Rewrite everything from the line containing "This screenshot has height=757, width=1000." down to the end of the items, swapping "screenshot" for "screen capture" and keeping all else the same. Leave the pictures out of your answer.

* * * *

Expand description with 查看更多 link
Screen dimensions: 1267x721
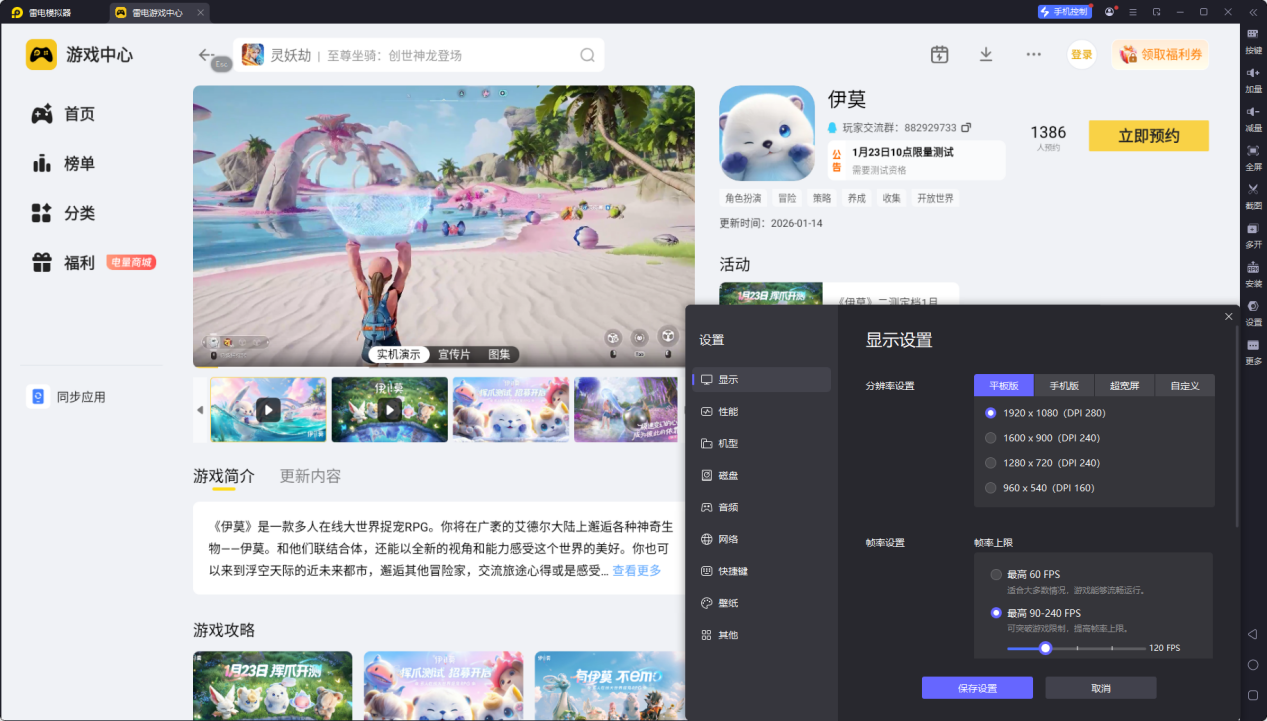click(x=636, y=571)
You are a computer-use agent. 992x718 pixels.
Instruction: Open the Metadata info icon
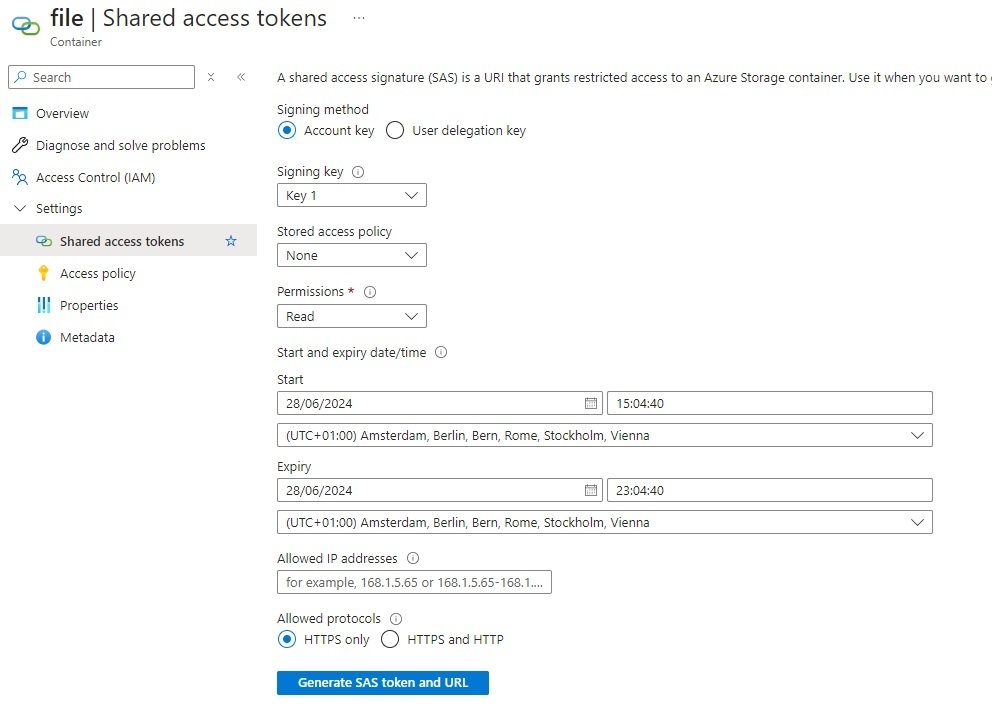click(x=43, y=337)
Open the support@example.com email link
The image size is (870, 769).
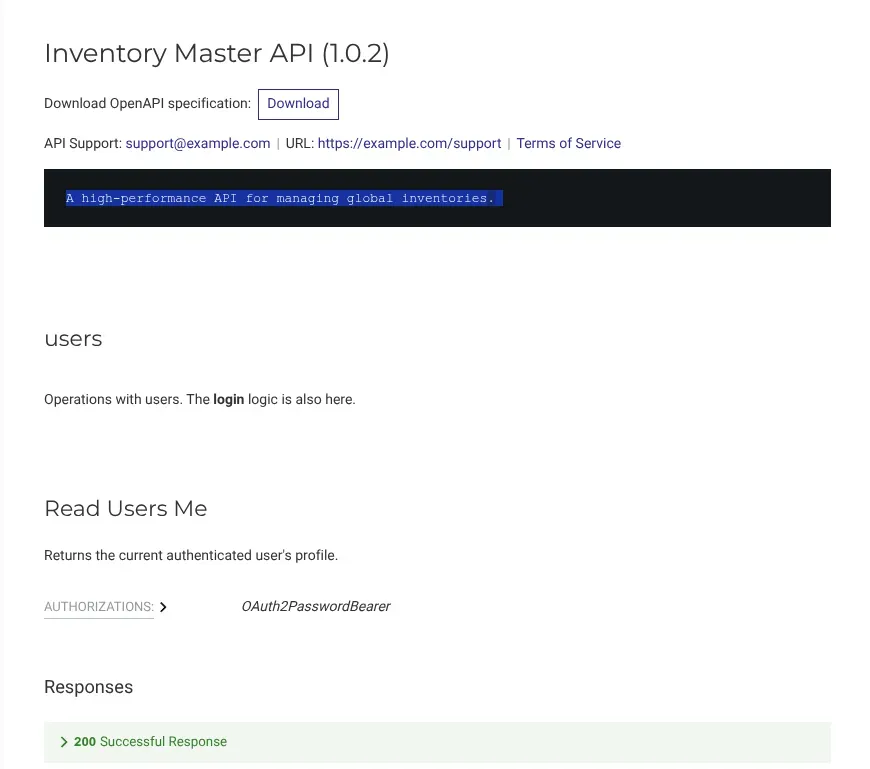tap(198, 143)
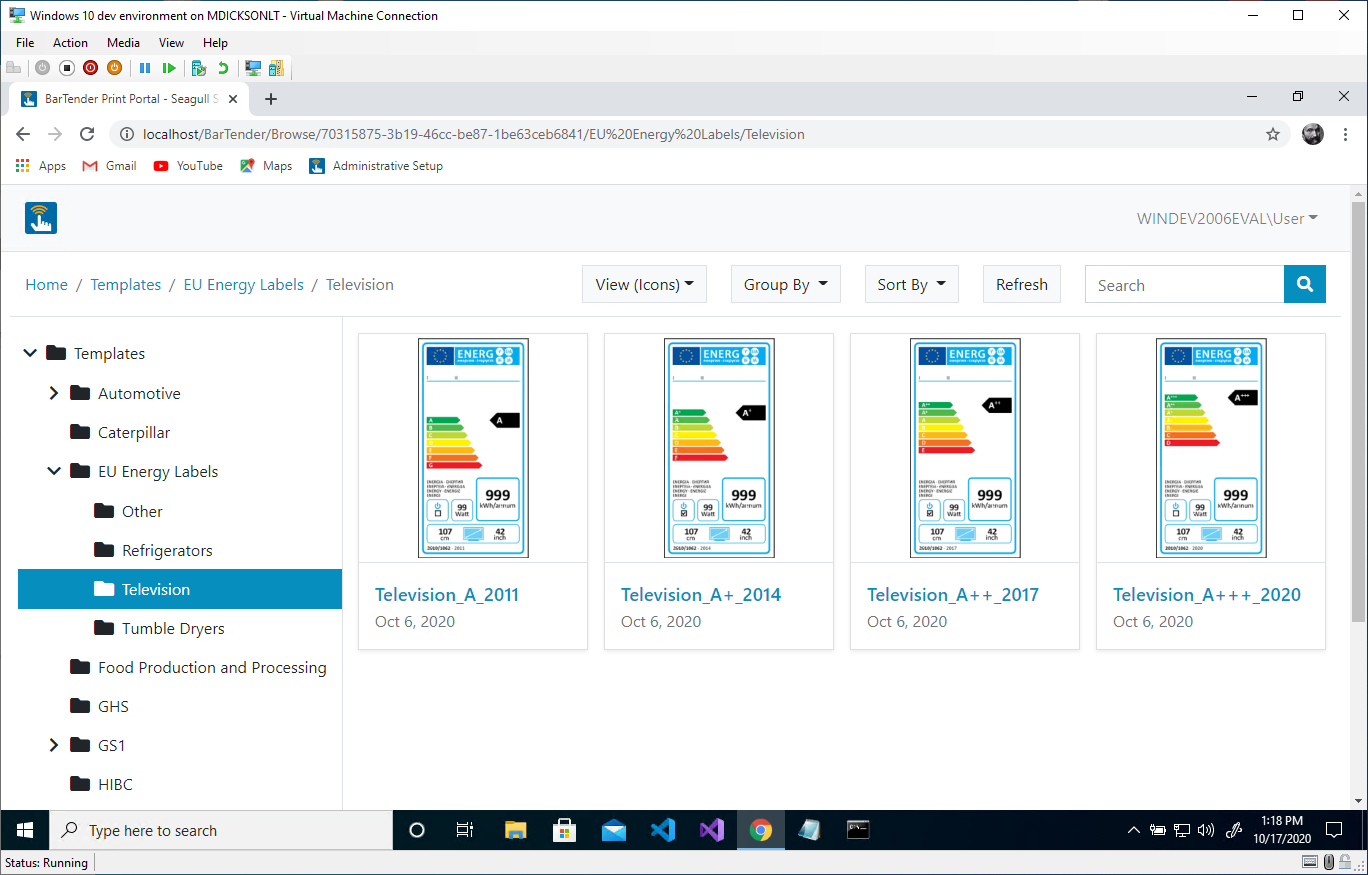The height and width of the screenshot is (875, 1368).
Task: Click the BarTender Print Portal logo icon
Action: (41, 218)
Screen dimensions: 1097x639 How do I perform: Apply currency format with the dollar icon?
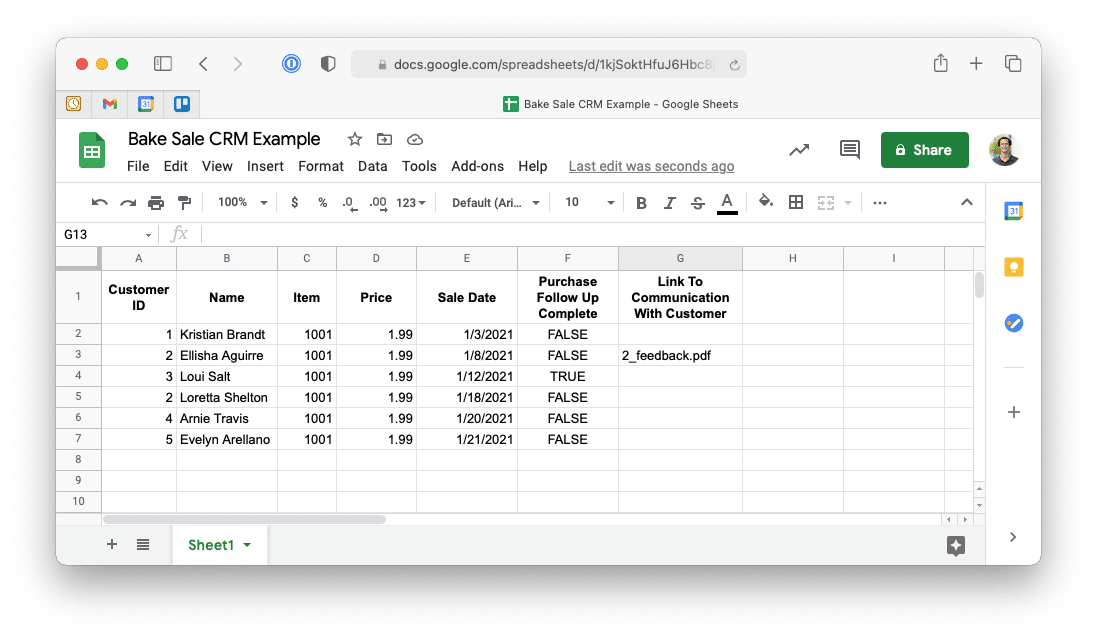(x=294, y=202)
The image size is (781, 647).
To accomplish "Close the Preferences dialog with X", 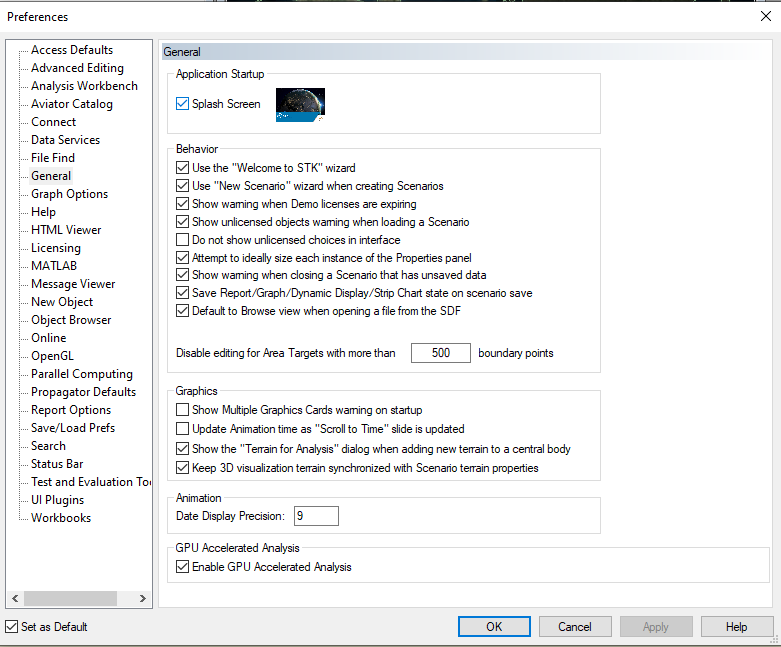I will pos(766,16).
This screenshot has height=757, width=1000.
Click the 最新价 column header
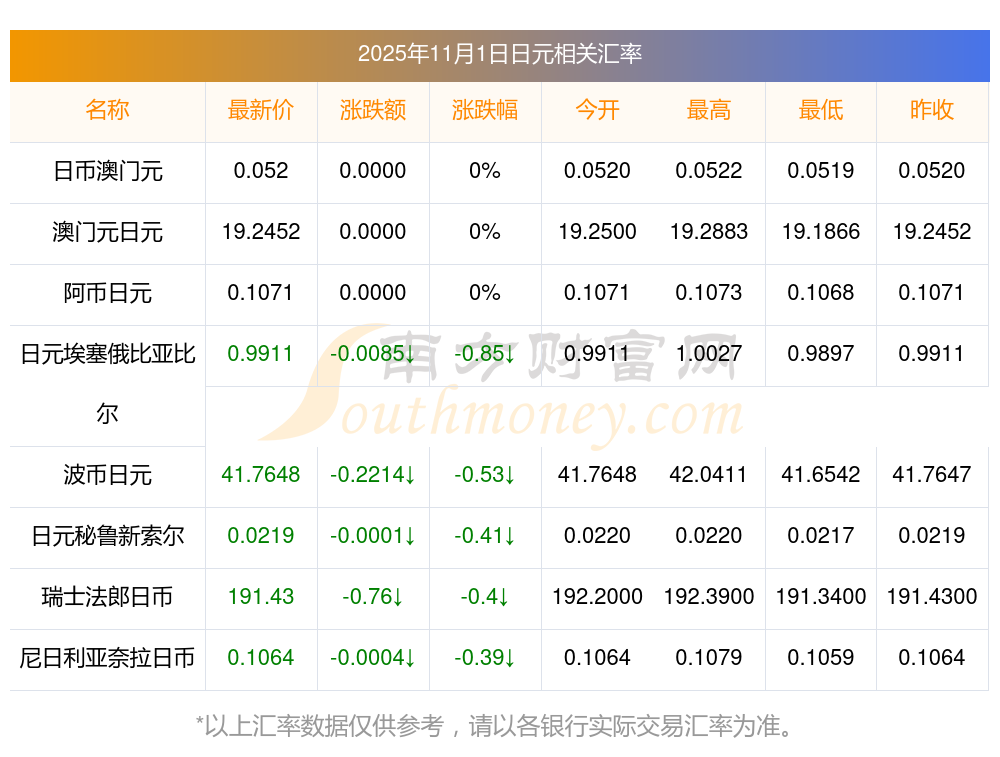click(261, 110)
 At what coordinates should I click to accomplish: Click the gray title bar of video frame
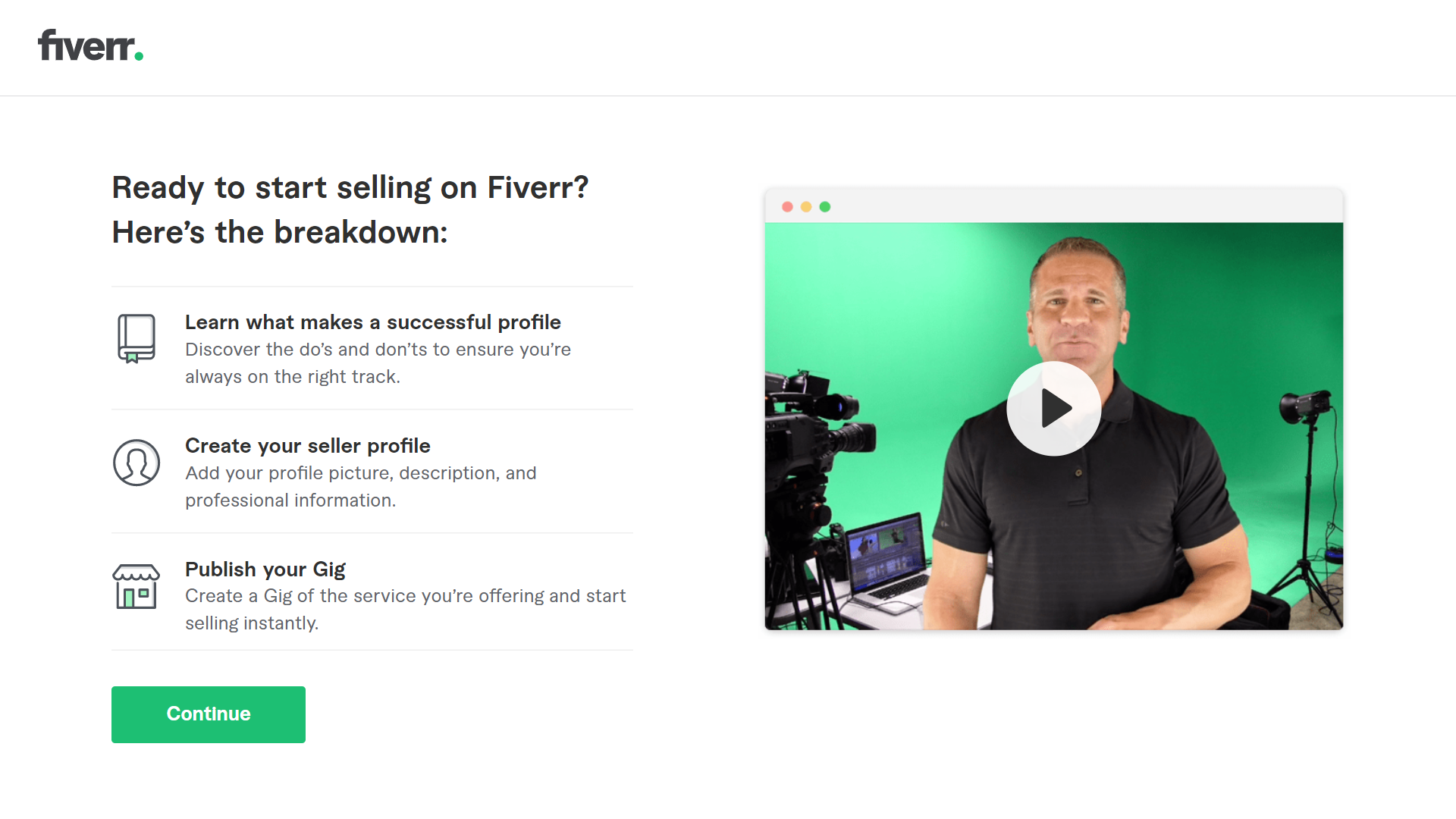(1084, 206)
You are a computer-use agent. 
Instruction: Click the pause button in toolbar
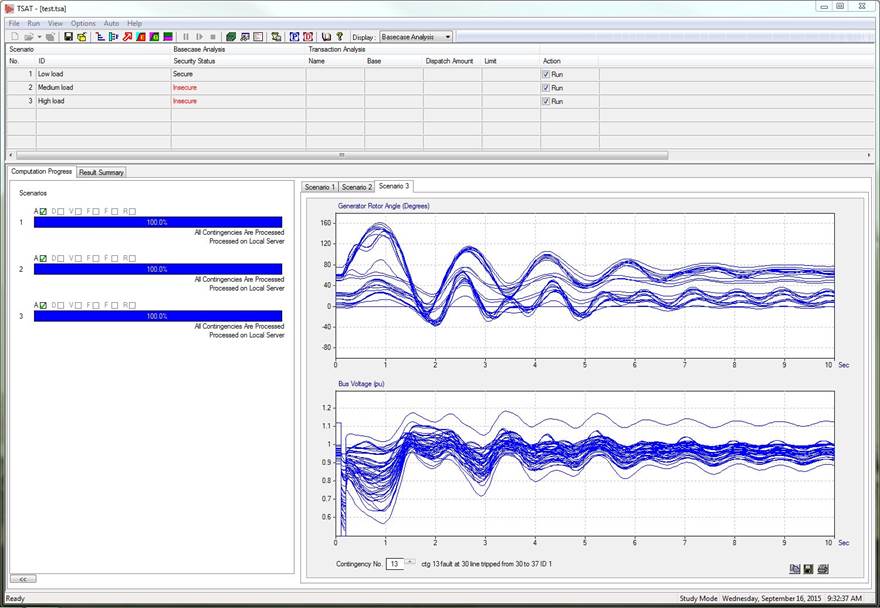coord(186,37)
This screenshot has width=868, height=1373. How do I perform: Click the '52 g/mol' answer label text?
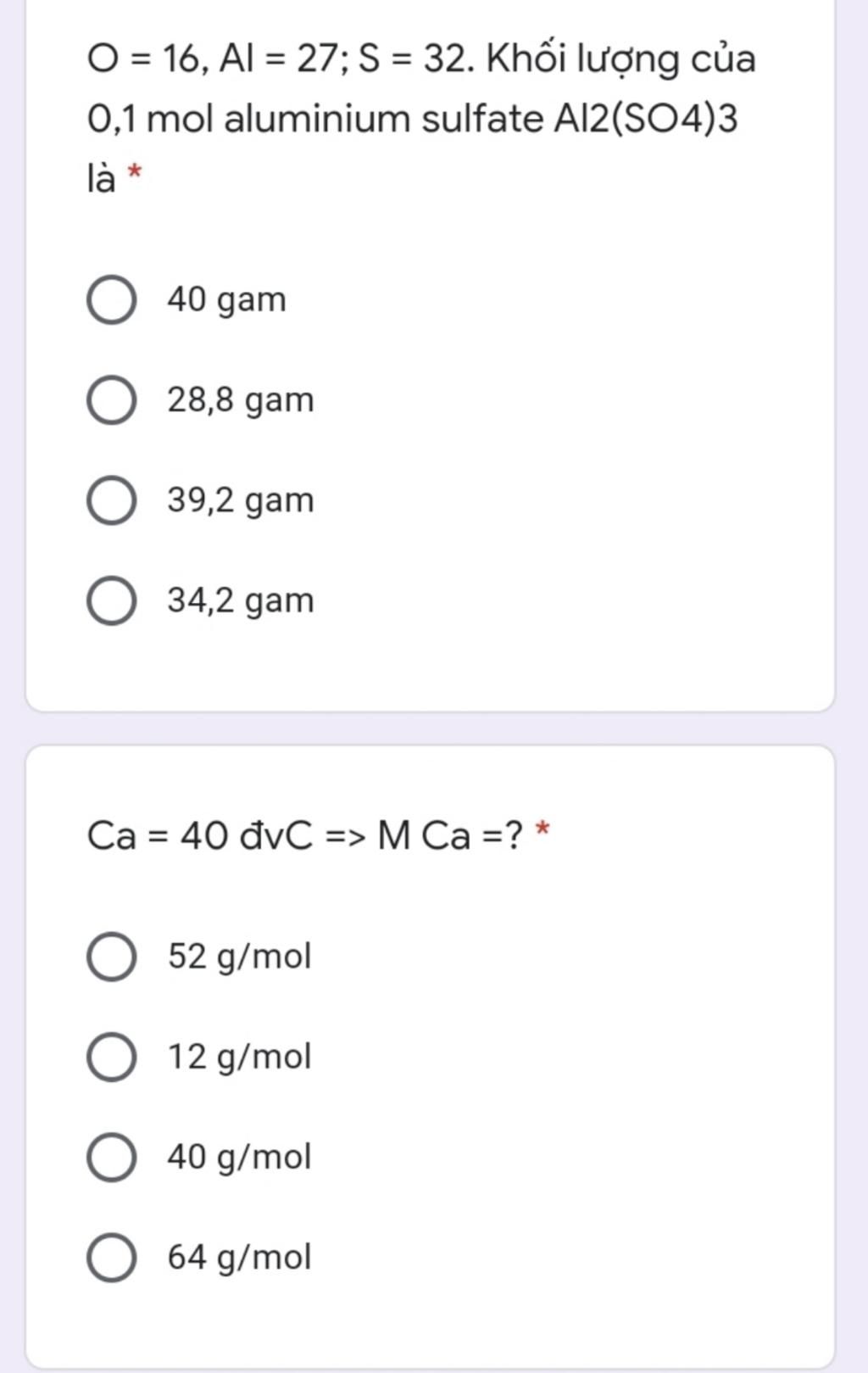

* * * *

■ THE OUTPUT ■
This screen capture has height=757, width=1000.
Click the 最新价 column header
click(261, 110)
 At what coordinates should I click to accomplish: Click the gray title bar of video frame
(1084, 206)
You are a computer-use agent. 
Instruction: Click the pause button in toolbar
coord(186,37)
This screen capture has width=868, height=1373. How do I perform: Click the '52 g/mol' answer label text?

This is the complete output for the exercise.